Ben Bag-Bag (בֶּן בַּג בַּג, literally, son of Bag-Bag) was a rabbinic sage and disciple of Hillel the Elder during the late Zugot or early Tannaitic period. Aside from a single maxim quoted toward the end of tractate Avot—commonly referred to as Pirkei Avot—of the Mishnah, he is not mentioned elsewhere in the Mishnah (though he is mentioned in tractate Pesachim 96a:9 of the Talmud, among other instances). The maxim, in Israeli Jewish scholar Rabbi Joshua Kulp's translation of Pirkei Avot 5:22, reads:

Turn it over, and [again] turn it over, for all is therein. And look into it; and become old and gray therein; and do not move away from it, for you have no better portion than it.
 This maxim is followed by that of another sage, ben Hei-Hei (בֶּן הֵא הֵא). Wilhelm Bacher, in Agadat Hatana'im, wrote that some consider ben Bag-Bag and ben Hei-Hei to be the same individual.

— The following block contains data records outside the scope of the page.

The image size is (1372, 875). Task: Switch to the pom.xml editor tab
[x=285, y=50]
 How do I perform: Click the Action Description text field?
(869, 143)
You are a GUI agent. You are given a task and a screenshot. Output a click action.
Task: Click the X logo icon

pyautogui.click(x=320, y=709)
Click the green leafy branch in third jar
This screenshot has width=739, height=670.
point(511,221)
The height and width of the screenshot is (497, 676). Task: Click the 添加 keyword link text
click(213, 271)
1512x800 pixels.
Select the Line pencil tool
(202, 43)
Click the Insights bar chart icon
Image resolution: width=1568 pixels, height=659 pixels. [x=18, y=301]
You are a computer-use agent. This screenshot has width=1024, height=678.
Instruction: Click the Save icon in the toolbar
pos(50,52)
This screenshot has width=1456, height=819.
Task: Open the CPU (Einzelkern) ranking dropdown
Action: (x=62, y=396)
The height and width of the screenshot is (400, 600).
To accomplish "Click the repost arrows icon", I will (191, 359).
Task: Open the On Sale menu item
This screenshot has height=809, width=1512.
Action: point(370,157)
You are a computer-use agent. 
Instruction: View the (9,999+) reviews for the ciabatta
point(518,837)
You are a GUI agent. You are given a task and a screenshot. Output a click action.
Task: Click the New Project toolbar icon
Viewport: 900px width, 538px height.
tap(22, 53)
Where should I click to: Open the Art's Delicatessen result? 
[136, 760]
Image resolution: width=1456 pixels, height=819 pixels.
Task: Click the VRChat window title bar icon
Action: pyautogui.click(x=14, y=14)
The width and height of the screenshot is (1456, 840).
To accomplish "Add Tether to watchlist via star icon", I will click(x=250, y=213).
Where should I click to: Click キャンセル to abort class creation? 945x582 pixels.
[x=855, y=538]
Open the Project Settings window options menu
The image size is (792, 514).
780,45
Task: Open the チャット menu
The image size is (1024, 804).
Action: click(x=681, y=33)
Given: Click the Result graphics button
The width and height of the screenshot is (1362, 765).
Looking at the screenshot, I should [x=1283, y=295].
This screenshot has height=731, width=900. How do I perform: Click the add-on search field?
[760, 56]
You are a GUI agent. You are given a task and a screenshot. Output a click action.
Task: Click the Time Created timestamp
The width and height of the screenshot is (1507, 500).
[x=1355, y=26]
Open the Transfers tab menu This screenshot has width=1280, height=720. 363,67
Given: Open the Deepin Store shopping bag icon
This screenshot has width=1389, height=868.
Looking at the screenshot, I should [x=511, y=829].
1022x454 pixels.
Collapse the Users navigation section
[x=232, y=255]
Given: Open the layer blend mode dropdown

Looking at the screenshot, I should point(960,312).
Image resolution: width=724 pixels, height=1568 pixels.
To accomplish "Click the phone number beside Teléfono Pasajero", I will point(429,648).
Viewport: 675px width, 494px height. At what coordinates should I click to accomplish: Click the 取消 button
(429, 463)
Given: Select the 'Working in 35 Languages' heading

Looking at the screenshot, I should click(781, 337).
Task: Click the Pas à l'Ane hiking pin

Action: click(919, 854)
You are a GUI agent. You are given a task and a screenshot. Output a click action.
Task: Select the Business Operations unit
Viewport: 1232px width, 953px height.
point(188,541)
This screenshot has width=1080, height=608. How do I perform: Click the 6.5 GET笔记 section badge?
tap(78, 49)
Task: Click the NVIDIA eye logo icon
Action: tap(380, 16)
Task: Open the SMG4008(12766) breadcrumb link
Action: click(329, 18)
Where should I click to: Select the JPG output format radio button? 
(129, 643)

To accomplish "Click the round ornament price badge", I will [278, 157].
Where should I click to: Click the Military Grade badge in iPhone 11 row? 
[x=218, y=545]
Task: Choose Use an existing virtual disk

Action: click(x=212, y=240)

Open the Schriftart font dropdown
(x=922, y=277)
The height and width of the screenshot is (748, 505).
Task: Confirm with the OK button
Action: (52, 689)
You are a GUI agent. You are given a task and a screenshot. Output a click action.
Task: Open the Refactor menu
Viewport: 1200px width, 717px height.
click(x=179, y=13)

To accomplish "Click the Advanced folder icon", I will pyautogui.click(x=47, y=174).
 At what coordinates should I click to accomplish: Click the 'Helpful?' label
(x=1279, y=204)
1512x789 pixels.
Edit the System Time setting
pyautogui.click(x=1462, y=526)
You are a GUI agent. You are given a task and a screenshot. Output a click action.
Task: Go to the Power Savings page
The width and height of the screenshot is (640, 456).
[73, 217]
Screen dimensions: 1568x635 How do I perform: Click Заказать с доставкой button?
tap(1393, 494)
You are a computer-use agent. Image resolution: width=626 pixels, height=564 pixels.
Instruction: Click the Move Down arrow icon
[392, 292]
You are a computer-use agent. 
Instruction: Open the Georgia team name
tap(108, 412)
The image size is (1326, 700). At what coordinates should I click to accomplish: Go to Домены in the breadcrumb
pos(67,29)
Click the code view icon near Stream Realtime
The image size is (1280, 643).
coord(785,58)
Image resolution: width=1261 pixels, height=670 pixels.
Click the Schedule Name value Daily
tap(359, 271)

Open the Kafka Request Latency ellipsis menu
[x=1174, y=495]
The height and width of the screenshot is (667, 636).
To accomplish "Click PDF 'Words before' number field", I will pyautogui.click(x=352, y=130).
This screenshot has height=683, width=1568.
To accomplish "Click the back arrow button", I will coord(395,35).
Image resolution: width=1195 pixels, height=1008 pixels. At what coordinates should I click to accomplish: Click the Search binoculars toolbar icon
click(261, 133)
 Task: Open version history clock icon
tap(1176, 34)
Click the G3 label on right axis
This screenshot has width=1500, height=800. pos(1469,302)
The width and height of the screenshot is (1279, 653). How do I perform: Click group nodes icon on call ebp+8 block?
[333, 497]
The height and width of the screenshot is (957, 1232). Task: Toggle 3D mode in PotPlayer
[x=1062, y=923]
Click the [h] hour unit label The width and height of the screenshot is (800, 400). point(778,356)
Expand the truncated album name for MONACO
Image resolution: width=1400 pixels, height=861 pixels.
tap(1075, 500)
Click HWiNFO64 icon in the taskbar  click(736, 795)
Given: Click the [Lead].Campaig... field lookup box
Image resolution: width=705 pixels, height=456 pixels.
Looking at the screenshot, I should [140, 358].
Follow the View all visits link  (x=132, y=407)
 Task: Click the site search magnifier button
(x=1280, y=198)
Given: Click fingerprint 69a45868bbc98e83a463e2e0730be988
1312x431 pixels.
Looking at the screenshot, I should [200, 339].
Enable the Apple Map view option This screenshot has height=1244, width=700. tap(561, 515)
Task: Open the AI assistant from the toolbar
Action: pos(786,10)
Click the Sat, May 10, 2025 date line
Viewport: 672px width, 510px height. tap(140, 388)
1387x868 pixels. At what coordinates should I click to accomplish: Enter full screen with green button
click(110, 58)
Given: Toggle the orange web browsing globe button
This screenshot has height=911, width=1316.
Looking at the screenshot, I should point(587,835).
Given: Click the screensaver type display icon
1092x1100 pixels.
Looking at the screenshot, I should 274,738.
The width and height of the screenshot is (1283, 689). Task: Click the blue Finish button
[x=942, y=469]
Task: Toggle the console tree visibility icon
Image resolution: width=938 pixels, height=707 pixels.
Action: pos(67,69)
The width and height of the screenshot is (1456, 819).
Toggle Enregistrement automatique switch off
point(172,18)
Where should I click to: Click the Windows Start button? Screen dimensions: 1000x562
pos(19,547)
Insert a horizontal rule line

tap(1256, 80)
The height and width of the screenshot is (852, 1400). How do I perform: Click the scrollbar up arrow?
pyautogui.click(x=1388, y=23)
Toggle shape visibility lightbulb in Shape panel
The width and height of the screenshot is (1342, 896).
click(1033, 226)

A legend reported in Tosafot's commentary on tractate Chagigah 9b:10 is that both ben Bag-Bag and ben Hei-Hei were converts to Judaism, or gerim in Hebrew. Some speculate that the unusual names the individuals were given in Rabbinic literature were intended to conceal their identities from Roman authorities during the empire's occupation of Judaea. Another tradition holds that ben Bag-Bag was the man—sometimes described as a Roman soldier—who, in a tale of Rabbis Hillel and Shammai, requested they teach him the whole Torah while standing on one foot.

Some also identify ben Bag-Bag with Yoḥanan ben Bag-Bag (יוֹחָנָן בֶּן בַּג בַּג), a tanna mentioned in tractate Kiddushin 10b:4.